*To do*. Copy every line of the data that includes the string "computer".

*Extracted information*.

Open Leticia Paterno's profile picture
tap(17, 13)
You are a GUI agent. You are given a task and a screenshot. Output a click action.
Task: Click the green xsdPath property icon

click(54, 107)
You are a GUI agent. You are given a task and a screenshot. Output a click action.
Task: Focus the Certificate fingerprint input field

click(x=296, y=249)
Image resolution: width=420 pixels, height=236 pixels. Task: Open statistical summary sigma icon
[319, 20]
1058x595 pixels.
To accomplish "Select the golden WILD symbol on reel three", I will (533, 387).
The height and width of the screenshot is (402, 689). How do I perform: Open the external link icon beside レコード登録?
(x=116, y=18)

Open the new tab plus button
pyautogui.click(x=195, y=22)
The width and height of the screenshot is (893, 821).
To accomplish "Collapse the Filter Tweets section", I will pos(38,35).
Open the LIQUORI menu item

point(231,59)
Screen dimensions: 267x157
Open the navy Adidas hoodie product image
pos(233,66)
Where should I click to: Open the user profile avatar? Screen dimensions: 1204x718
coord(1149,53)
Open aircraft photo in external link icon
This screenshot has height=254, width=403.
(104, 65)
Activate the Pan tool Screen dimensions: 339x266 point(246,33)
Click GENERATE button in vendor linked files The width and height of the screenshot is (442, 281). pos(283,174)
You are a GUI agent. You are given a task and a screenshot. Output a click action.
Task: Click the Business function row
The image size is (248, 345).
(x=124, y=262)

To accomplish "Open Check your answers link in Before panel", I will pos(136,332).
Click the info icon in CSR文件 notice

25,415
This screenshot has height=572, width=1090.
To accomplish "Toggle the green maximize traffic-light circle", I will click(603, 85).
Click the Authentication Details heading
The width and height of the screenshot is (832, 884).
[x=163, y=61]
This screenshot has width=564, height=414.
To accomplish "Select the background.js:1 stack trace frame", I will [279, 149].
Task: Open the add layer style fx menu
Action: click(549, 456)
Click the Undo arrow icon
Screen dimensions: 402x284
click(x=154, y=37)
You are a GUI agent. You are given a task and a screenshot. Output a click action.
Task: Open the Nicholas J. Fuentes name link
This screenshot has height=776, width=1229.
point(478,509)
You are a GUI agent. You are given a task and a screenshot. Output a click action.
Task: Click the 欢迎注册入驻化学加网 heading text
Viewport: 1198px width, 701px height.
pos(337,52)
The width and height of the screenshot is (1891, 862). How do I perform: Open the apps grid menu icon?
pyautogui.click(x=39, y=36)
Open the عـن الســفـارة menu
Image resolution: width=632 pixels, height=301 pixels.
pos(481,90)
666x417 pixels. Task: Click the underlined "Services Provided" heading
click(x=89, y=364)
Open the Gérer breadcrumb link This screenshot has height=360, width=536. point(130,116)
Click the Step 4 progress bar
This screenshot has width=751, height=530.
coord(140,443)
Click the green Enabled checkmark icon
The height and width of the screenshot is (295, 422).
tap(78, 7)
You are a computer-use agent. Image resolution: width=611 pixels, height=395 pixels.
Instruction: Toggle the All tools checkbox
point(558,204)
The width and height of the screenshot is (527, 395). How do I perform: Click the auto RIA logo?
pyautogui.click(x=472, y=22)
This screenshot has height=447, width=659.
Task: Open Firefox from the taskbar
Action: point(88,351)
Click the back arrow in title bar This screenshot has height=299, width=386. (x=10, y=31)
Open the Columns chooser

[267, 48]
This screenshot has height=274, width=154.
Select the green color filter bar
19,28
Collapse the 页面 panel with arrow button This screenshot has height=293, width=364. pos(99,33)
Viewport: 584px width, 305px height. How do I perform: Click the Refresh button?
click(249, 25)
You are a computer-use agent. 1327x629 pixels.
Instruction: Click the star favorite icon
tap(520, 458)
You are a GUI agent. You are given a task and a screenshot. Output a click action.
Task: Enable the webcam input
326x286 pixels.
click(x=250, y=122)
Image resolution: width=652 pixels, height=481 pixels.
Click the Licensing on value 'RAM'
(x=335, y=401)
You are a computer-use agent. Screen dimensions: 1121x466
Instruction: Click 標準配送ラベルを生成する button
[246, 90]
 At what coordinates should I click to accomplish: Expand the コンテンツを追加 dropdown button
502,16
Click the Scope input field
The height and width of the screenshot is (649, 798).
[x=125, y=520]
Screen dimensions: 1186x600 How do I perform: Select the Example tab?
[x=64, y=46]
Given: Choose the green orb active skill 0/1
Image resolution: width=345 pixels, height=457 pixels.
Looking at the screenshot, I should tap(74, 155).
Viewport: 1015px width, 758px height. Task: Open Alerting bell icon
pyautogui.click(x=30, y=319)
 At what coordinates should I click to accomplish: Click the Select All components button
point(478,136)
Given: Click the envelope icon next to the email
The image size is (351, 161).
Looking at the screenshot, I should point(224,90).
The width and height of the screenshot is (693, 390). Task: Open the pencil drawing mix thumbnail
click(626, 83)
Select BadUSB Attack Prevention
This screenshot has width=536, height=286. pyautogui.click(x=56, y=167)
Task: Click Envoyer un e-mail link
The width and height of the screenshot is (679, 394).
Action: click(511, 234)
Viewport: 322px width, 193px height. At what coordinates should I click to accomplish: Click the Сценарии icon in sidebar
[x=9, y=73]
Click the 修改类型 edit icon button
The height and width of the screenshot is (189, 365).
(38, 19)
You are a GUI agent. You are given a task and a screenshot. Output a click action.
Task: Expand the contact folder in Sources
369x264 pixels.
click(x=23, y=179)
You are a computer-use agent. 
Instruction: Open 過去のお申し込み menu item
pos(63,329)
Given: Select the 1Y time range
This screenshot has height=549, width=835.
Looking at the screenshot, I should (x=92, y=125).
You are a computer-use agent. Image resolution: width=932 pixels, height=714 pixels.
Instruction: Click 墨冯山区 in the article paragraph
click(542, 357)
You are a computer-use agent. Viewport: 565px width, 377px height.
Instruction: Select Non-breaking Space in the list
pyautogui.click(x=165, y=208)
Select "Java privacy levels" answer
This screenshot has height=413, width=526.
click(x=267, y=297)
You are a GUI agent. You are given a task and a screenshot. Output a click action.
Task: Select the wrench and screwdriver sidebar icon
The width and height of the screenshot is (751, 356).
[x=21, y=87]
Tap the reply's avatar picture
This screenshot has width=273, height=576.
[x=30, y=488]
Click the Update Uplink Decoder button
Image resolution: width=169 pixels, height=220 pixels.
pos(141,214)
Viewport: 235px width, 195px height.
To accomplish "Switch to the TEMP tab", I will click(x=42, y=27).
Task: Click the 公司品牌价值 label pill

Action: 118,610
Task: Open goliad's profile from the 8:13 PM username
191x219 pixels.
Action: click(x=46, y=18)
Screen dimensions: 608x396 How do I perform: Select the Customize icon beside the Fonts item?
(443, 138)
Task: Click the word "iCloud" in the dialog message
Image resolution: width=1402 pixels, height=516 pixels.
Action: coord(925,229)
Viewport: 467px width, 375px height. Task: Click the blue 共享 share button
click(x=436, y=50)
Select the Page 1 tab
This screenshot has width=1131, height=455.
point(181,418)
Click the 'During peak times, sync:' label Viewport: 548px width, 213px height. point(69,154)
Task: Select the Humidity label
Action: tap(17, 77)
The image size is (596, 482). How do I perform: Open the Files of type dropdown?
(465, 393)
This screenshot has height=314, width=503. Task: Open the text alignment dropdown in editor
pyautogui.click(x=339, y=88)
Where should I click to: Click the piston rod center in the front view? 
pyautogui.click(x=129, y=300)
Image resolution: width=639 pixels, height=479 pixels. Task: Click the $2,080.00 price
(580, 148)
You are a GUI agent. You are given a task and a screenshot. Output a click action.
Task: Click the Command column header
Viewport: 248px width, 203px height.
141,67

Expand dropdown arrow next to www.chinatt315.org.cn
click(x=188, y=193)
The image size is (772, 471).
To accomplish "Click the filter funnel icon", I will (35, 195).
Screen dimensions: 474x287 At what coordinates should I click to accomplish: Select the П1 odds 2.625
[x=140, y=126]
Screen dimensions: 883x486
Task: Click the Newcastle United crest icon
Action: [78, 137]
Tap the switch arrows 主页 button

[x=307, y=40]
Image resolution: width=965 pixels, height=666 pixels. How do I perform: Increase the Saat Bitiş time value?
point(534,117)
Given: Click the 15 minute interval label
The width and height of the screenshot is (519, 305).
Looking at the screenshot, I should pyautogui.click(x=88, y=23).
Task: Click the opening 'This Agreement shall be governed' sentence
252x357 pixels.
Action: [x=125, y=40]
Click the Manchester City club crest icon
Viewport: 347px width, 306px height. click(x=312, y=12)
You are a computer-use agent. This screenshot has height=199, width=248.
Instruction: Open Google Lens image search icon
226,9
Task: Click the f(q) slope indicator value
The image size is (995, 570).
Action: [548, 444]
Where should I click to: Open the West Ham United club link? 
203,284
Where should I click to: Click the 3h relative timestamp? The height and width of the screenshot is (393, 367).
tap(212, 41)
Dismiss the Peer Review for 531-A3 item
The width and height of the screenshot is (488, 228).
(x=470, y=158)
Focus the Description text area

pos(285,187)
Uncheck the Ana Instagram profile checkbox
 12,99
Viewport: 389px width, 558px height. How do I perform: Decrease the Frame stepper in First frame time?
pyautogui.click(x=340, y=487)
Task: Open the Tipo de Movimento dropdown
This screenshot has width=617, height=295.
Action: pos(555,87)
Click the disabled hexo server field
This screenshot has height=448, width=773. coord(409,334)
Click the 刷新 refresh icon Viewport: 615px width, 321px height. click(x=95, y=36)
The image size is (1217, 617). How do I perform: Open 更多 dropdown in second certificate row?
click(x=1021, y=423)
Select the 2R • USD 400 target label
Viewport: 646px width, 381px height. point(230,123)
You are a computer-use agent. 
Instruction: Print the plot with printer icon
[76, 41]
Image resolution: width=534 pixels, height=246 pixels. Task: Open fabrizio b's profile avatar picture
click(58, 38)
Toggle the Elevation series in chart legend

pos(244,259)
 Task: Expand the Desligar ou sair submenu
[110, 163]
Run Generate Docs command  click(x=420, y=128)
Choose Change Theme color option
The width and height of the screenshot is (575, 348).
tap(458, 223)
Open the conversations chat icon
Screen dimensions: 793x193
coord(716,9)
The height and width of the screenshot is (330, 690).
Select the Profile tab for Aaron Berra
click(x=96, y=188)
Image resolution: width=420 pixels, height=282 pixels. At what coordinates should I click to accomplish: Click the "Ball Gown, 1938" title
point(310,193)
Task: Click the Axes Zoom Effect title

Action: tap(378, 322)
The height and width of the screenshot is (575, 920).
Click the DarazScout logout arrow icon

*Result of the task*.
You are a computer-use agent. Image resolution: width=611 pixels, height=395 pixels.
You are a computer-use agent. 1327x629 pixels.
You are a computer-use agent. Screen dimensions: 1121x466
You are a computer-use agent. 
You are a computer-use agent. Image resolution: width=932 pixels, height=714 pixels.
You are a computer-use agent. Viewport: 565px width, 377px height.
You are a computer-use agent. This screenshot has height=199, width=248.
You are a computer-use agent. 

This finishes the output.